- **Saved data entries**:
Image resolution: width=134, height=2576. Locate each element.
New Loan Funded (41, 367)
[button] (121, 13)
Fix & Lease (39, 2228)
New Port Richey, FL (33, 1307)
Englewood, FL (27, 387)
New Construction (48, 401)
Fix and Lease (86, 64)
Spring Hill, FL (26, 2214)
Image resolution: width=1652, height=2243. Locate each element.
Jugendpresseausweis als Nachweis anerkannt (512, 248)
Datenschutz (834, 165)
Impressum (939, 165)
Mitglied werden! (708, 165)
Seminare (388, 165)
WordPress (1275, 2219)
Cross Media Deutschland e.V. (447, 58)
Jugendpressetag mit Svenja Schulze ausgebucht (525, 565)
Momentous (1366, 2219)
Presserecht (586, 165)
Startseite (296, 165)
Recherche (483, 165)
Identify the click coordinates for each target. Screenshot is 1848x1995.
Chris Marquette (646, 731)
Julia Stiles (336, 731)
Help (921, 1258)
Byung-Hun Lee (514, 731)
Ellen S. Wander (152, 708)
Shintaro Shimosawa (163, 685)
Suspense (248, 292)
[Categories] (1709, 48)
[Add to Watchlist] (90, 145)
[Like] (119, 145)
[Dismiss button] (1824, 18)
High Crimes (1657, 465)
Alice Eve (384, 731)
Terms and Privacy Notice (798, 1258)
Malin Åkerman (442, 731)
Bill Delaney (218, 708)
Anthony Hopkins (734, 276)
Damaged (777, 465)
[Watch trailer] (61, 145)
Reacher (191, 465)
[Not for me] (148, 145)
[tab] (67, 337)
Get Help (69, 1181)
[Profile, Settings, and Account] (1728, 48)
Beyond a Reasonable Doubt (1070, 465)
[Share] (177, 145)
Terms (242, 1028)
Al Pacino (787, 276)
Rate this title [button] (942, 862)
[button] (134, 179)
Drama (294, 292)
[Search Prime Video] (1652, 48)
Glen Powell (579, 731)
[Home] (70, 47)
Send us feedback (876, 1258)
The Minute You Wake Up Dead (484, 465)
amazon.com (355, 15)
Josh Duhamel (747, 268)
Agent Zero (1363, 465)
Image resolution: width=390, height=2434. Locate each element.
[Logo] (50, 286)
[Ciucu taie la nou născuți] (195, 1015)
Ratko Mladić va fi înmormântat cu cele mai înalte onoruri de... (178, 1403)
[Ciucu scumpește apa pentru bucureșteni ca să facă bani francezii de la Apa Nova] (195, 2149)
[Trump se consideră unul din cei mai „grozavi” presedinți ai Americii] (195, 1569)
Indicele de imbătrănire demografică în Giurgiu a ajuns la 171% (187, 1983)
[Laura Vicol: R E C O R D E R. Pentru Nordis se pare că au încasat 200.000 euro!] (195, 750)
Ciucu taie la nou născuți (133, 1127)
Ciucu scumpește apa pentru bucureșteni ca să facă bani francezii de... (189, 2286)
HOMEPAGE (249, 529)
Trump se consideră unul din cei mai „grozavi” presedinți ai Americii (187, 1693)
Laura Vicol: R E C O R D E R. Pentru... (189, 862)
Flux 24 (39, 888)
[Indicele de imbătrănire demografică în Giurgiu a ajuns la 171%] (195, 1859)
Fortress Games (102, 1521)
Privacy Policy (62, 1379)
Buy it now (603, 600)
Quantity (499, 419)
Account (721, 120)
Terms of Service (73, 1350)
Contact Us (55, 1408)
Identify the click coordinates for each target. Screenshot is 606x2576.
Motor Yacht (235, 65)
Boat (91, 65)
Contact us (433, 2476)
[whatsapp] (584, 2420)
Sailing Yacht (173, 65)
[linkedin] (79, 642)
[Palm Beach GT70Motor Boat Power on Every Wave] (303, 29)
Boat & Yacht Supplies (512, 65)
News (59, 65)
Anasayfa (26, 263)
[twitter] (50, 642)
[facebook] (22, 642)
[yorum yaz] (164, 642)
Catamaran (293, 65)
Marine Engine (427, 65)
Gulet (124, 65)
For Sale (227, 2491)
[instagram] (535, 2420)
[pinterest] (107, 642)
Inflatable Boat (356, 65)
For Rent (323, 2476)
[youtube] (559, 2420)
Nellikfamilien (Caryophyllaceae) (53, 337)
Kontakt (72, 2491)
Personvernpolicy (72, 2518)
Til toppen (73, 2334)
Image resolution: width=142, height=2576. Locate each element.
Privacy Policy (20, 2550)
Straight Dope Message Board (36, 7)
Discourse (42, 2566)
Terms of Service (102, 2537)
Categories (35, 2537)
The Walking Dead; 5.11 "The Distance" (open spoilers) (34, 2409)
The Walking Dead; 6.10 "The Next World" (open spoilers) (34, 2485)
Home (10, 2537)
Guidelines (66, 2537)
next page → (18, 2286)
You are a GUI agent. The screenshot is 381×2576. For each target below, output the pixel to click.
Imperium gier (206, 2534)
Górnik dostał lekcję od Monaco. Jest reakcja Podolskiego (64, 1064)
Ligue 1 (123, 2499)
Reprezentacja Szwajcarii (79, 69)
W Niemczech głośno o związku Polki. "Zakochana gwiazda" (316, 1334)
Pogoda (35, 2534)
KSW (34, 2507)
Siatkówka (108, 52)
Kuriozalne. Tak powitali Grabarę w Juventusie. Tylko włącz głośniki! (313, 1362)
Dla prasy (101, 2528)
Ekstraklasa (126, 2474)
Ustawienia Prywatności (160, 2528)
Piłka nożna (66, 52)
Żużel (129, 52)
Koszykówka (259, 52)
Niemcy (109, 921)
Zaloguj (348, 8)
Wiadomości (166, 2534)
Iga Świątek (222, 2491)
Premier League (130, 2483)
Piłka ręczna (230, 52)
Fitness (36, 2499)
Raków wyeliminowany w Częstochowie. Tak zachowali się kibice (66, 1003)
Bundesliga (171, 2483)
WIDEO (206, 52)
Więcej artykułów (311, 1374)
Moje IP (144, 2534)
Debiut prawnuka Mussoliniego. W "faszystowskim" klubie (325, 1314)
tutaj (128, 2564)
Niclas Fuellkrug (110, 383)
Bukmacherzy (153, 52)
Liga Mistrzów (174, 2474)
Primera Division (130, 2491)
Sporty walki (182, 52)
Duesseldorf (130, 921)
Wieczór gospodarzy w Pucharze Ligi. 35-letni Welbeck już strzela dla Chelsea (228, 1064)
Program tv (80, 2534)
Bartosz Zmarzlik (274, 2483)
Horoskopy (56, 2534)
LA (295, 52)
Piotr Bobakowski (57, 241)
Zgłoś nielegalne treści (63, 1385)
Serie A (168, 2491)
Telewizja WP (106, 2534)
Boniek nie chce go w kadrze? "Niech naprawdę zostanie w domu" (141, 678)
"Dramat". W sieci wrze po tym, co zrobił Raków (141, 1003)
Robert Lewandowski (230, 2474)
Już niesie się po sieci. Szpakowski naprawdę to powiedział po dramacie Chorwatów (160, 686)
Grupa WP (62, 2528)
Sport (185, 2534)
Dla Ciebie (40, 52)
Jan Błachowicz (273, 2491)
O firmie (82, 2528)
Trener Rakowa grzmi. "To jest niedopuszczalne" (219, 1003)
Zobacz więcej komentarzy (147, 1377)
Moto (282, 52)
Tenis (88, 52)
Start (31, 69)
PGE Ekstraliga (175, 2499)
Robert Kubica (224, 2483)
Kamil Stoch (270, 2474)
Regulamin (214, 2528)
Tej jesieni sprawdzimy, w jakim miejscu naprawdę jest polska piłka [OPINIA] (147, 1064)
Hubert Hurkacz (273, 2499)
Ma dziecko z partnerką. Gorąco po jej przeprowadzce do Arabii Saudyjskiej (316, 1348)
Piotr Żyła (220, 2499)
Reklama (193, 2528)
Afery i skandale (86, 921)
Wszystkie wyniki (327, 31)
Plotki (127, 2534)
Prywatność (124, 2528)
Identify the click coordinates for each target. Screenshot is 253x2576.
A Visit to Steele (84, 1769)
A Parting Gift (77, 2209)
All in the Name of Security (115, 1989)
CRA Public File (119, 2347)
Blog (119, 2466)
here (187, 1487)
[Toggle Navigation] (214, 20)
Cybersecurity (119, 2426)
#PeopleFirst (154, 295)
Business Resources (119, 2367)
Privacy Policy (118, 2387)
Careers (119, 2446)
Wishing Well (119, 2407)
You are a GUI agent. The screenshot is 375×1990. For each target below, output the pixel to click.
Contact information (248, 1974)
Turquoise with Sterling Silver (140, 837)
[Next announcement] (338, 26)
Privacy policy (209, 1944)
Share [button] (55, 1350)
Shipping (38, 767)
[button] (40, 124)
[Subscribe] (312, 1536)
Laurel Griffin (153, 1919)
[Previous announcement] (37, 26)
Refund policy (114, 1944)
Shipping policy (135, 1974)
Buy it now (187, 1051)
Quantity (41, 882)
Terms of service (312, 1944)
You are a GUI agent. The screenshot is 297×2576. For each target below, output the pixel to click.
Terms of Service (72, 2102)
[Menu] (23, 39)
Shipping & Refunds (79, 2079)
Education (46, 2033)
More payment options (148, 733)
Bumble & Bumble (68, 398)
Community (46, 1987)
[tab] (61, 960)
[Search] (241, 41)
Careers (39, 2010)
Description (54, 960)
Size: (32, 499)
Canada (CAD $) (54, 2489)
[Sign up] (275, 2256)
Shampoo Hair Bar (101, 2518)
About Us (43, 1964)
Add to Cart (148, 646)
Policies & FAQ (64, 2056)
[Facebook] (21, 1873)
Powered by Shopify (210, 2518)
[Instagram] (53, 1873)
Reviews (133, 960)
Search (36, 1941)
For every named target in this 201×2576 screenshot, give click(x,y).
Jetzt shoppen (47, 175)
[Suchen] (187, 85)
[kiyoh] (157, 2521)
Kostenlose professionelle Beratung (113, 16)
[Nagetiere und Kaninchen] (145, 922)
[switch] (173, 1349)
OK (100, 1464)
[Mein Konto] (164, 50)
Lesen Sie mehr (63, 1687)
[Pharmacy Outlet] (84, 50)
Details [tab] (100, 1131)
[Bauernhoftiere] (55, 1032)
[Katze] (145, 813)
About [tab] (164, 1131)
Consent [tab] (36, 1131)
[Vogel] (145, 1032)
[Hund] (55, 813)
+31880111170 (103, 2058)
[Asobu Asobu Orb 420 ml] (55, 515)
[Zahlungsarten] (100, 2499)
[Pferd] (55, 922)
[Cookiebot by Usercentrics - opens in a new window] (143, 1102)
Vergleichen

- **REQUIREMENT**:
Take the entries above and copy them exactly from the first line through the line with "Recherche (483, 165)"; leave out every line after it.

- **RESPONSE TO THIS TASK**:
Image resolution: width=134, height=2576. Locate each element.
New Loan Funded (41, 367)
[button] (121, 13)
Fix & Lease (39, 2228)
New Port Richey, FL (33, 1307)
Englewood, FL (27, 387)
New Construction (48, 401)
Fix and Lease (86, 64)
Spring Hill, FL (26, 2214)
Image resolution: width=1652, height=2243. Locate each element.
Jugendpresseausweis als Nachweis anerkannt (512, 248)
Datenschutz (834, 165)
Impressum (939, 165)
Mitglied werden! (708, 165)
Seminare (388, 165)
WordPress (1275, 2219)
Cross Media Deutschland e.V. (447, 58)
Jugendpressetag mit Svenja Schulze ausgebucht (525, 565)
Momentous (1366, 2219)
Presserecht (586, 165)
Startseite (296, 165)
Recherche (483, 165)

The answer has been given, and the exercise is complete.